In regard to his family, in “Answer,” Tyler vacillates between lamenting and berating his absent father. At one point referring to his Nigerian last name, he asks what “is an Okonma? I’m changin’ my shit to ‘Haley,’ ” while alternately ending each verse by adding “but if I call you, I hope you pick up your phone.” The artist seems legitimately conflicted about the relationship. Likewise, on this song, the artist’s vocals appear to be more animated, adding to its authenticity.
However, songs with even this level of candor are few and far between. In general, the rapper prefers to wallow in his cynicism or surround himself with half a dozen group members (Odd Future is said to have dozens of affiliates) to assist him in doing so. (It can almost be established as a law that the more artists to a song, the less likely it is to be enjoyable.)
In a comment that is all too typical, group member Hodgy Beats dismissed criticism of Odd Future’s lyrics and general attitude in a 2011 interview, asserting that “Nothing is really serious…. It’s just like all the things in our music. It’s in the atmosphere, it’s in the world, and it’s in our lyrics.” The responsibility of any serious artist is not simply to reproduce the confusion and misery he or she sees in the world, but to make sense of it. In this regard, most of Odd Future’s artists fall terribly short.
American “Gangsta Rap,” according to its apologists, is a legitimate expression of the social and economic blight prevailing in large portions of the inner cities in the 1980s and beyond. Odd Future originated in Los Angeles, California, where many of the genre’s biggest names first gained fame.

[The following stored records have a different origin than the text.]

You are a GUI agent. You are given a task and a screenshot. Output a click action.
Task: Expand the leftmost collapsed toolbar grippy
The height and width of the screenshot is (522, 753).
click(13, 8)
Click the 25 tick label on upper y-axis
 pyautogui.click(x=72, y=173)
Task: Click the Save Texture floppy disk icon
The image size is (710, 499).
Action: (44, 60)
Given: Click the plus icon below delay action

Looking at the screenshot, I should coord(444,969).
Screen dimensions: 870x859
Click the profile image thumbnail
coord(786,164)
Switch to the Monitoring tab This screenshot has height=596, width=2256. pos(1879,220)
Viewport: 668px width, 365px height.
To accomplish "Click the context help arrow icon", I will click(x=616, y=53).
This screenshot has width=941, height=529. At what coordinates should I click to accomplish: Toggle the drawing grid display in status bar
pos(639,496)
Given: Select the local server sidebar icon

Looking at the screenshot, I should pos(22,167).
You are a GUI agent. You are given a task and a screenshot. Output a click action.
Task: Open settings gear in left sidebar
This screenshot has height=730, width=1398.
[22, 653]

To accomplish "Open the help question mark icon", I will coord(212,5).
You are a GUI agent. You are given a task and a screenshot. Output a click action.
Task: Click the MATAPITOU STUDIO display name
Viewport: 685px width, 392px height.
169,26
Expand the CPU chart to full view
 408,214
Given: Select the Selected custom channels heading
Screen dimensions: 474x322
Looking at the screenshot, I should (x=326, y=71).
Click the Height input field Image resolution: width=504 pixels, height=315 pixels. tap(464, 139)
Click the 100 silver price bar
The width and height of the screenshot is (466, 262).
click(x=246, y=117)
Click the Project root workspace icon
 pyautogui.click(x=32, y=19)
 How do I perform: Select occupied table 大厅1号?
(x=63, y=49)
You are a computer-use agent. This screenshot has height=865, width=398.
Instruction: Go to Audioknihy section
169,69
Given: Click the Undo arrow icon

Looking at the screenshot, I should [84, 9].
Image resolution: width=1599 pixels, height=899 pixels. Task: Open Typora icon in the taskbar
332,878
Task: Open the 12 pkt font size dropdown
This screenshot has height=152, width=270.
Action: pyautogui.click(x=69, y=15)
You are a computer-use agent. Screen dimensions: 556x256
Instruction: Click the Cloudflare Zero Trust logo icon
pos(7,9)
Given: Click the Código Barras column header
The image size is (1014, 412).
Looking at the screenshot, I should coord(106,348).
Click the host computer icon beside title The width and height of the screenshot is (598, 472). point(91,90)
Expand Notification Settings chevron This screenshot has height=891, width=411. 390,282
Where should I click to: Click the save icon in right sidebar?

No doubt, the music reflects something about poverty and lack of economic opportunity, but it says far more, in an unhealthy and uncritical fashion, about the cutthroat character and atmosphere of American society in the heyday of Reagan-Bush-Clinton “free market” capitalism. The artists did not by-and-large attack this ethos, they embraced it.
In this context, one can grasp the significance of Tyler’s brand of nihilism, real or put-on, as well as his melancholy. Choosing to view society as a spectacle of reaction, the artist largely retreats inside himself, not, however, without first taking with him his impressions about his surroundings.
Some in the media have remarked on the references to newfound wealth that make their way into Wolf and Tyler’s attempts to cope with it. In a review, the New York Times’s Jon Caramanica notes that Tyler is “more measured, more reflective and couches even his most volatile thoughts in a layer of reserve,” as he raps from an “awe-struck perspective” about his new acquisitions.
In fact, the artist reveals little about his income, most of which commentary he saves for a few moments on the final song “Lone,” where it appears in the form of the inevitable and tedious braggadocio. Unhappily, the wealth seems all too fitting a match for the sort of anti-social individualism exhibited throughout the album.
The artist is not entirely unaware of what fame is doing to him. On the aforementioned “Lone,” Tyler explains he‘s “a target for marketing, he’s an artist/ Can’t even walk into Target without bothering customers bothering,” and later comments “God I wanna quit, but I can’t/ cause mother and sister can’t pay the rent/ four stories with storage, I’m 21 with a mortgage....”
The latter half of the song is devoted to a touching account of his final meeting with a dying relative. The artist seems conscious at times of the various forces pulling at him, but, regrettably, these things are only touched upon too little and too late to salvage the work as a whole.